On the link of the embrittlement mechanisms and microcrack nucleation and propagation properties for RPV steels. Part I. Materials, study strategy and deformation properties

Abstract

Further development of local approach models is considered from viewpoint of links of local brittle fracture properties with embrittlement mechanisms and fracture modes for RPV steels. Experimental and numerical investigations have been performed that allows one to find how various embrittlement mechanisms and fracture modes are connected with the conditions of nucleation and propagation of microcracks resulting in brittle fracture of RPV steels. The experimental and numerical investigations have been performed for 2Cr-Ni-Mo-V steel and A533 steel used for RPVs of WWER and PWR types.
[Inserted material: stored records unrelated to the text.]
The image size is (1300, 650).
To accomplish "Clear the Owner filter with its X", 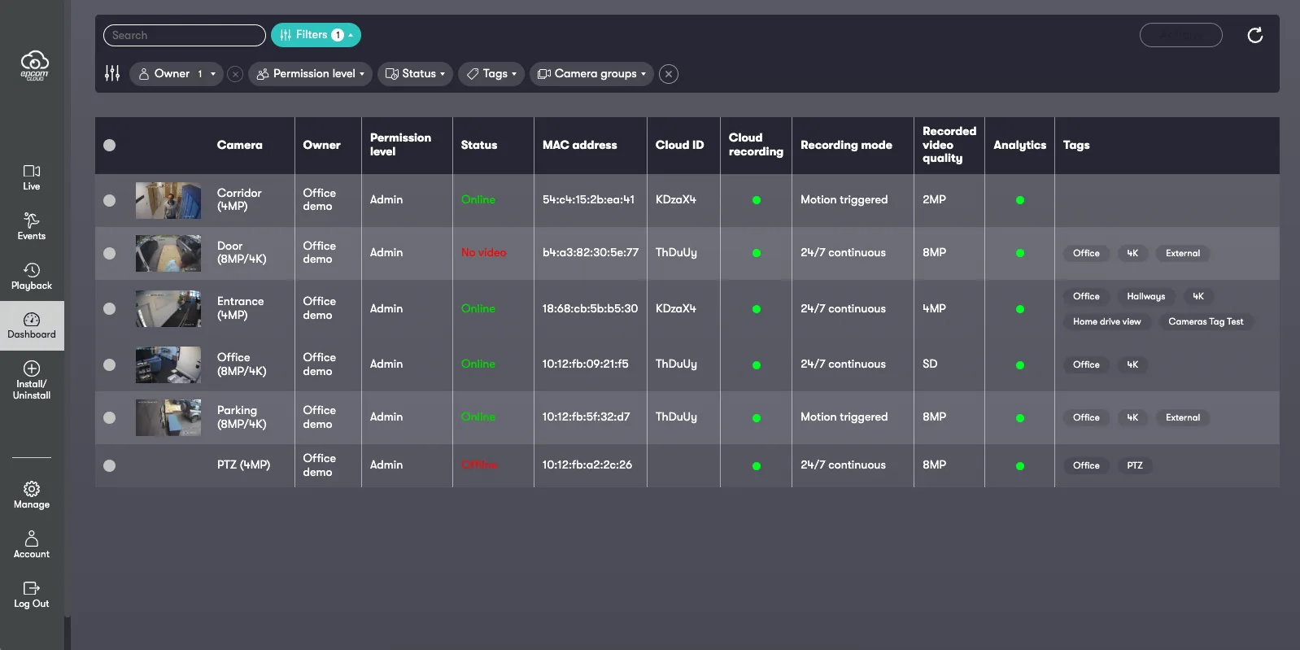I will click(x=235, y=74).
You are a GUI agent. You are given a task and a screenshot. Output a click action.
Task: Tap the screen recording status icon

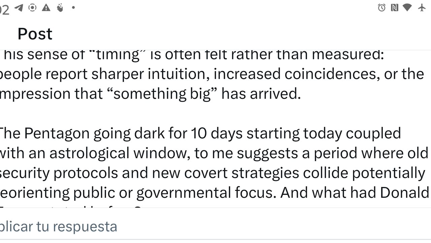click(x=32, y=7)
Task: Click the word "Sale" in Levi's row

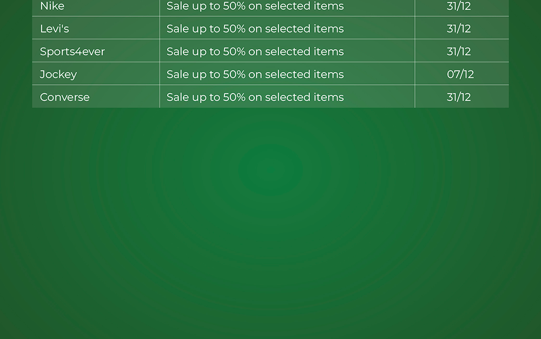Action: click(x=178, y=29)
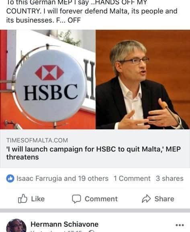Click the Like button label
This screenshot has width=190, height=232.
(38, 199)
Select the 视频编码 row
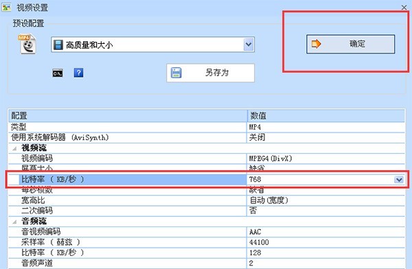Screen dimensions: 412x269 207,159

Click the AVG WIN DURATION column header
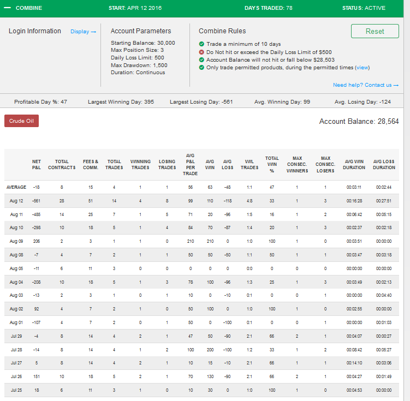coord(354,165)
RPV steels have been studied in the following states: (1) the initial (as-produced) state; (2) the thermally-embrittled state modelling hardening mechanism of radiation embrittlement; (3) the thermally-embrittled state modelling non-hardening mechanism of radiation embrittlement; (4) the irradiated state. Experimental studies include testing smooth and notched round bars and cracked compact tension specimens. Numerical studies aim to obtain microcrack nucleation and propagation properties for all the investigated states of the materials. Part I of the paper represents the test results of smooth round bars from the investigated materials in various states and the stress–strain curves determined over wide temperature range. The numerical and experimental results for various specimens are represented and compared in Part II.